Pick up the forum thread below on low-cost video editing software and keep writing it from right after its final sentence.

[Document section]
- - - -

It is. I just don't do their upgrade, it costs money anyhow. Works great. I have had it for 2 years....


----------



## neni (Dec 24, 2012)

Argo said:


> It is. I just don't do their upgrade, it costs money anyhow. Works great. I have had it for 2 years....


Cool. Gonna get that old fix installed version. Initial single 70$ is fine for me. The monthly 29$ for the new cloud version is ripp off for someone who does 1 vid a year


----------



## Psi-Man (Aug 31, 2009)

The other thing to consider is buying an older version of some of the more popular editing programs that will run on your laptop. I ended up getting an older version of Corel Studio Pro on Ebay for $20 to run on my XP laptop. It's easy to edit clips and does far more than I will ever need.


----------



## david_z (Dec 14, 2009)

A lot of people use Adobe, and the license is reasonably inexpensive for the software alone. 

I have been using the free version of Lightworks. There's a pretty steep learning curve and the free version will only render to 720p, you can purchase an inexpensive license on a monthly basis for like $25 (if you only produce 1 video per year, that's how I would do it: use the free version, then pay the one-month license and do your edit in full 1080p).

- - - -

[Data segment]
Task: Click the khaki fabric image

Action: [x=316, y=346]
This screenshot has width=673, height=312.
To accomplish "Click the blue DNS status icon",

- - - -

[Answer to this task]
I am pretty happy with it so far, I am not a professional (or even an enthusiast) video editor (I think those people might get the most out of an app like Lightworks), I just wanted something "more" than Windows MovieMaker. I might get around to trying Adobe eventually, but since I do so little with it, it seems like a lot of hassle to try and re-learn a new application just to make a few crummy edits a few times per year.

I've also used Corel Visual Studio Pro in the past. It's pretty basic, but better than Movie Maker.


----------



## neni (Dec 24, 2012)

Didn't want to buy a discontinued SW (Adobe) where one lacks support n patches...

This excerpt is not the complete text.